I wish I could have saved my mum from her distress about the “flip” that the new owner did on the property prior to selling it for a profit. (My mum was so upset and annoyed!)

But neither mum or I regretted the move in the end. It was time to move on. I thought it would be an Epilogue to her long life, but really it was a new chapter and after the years of grief and stress she thrived.

My mum settled into her new home, planted some fruit trees in her new tiny garden, charmed her new neighbours , joined the Church and an art class. She got a bus pass and relinquished her car. She came round to me for dinner almost every day. During covid lockdown we had the pleasure of seeing her regularly (would have been impossible if she was in her old home).

So it worked out for the best.

The tears are normal OP - the feelings of loss and the fear of change are normal too, especially as we get older. But just think about what a move might offer if you approach it with hope and optimism. It doesn’t have to be an Epilogue to your family life; it can be that new chapter. Who knows what it could bring?

My god what a beautiful post ❤

Thank you for this. I am about to downsize also, leaving the home where I raised my children.

My Mum died a few years ago, my Dad more recently, and we have recently sold our family home. The home that I grew up in and the home where Mum and Dad always lived.

Much of what you say resonated so much with myself and my own circumstances.

One thing I learned very quickly after my Mum died is that 'home' was her. It wasn't the house, it was Mum. I remember going home and my lovely family home didn't feel like home anymore. The heart and soul of that place, and what made it so special, was my Mother. 💔

You are correct. Looking forwards and not backwards is the only way to thrive. Reframing our thoughts to ones of adventure and promise rather than sadness and gloom.

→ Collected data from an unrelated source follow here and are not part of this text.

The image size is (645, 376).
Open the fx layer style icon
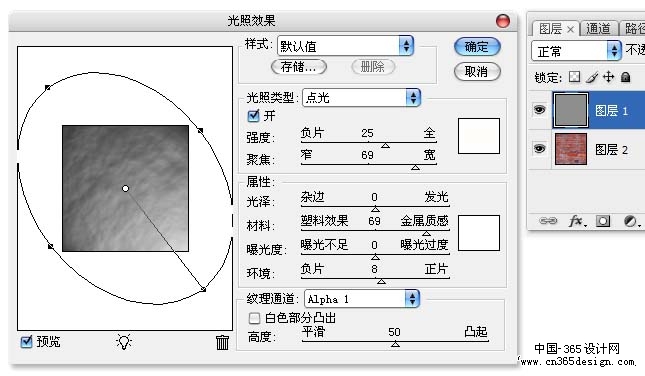pyautogui.click(x=577, y=221)
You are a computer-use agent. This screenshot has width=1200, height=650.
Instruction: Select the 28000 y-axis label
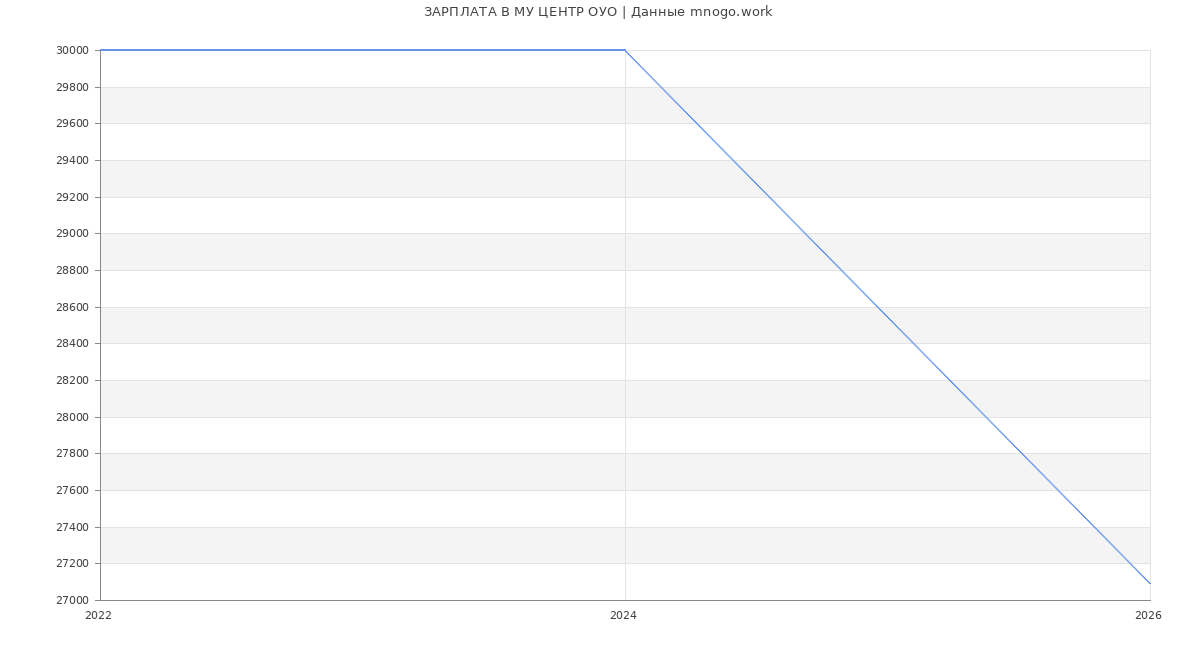tap(72, 417)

There is a new chapter just waiting to be explored, and new memories to make.
🌹

Cazsaztaz · 17/05/2026 13:15

@ViciousCurrentBun I have so many similar thoughts about the trees and the memories of planting them, the pets - some of ours are in the garden too, just the life lived in our home. I’m so sorry about your loss. That must add so many layers to what leaving a home means. Things to move towards, and things being left behind…thank you for your good wishes. I’m sending all the best to you too, when you decide it’s right for you, or not.

OP posts:
Cazsaztaz · 17/05/2026 13:21

@SlartibartfastsPencil (great name by the way!) I want you to buy my house! Hearing you explain your thoughts towards your new home is wonderful. I’ve really never thought of it properly like that ~ and if I could think that a new family were going to have the great times we’ve had in this home then it’s comforting to think that’s the next part of the journey for us, and for the house. I need to see it that we were just part of the story, and it’s time for the house to have a different chapter with new people. It is really comforting actually.

OP posts:
Cazsaztaz · 17/05/2026 13:24

@WeAreNotOk thank you. A friend once said some similar and really nice - years ago she sat in our kitchen and said ‘I always thought I loved your house, but I’ve just realised it’s not the house, it’s all the fun we’ve had in it’. What you say - the experiences and the memories - and they travel on with you.

OP posts:
Cazsaztaz · 17/05/2026 13:27

Thanks @Waterbaby41 I’m collecting all these amazing ideas in my head, and have a much clearer way of knowing how to let go now I think. I hope me and DH can do what you and your DH did - it sounds like such a good way to close one door and open another.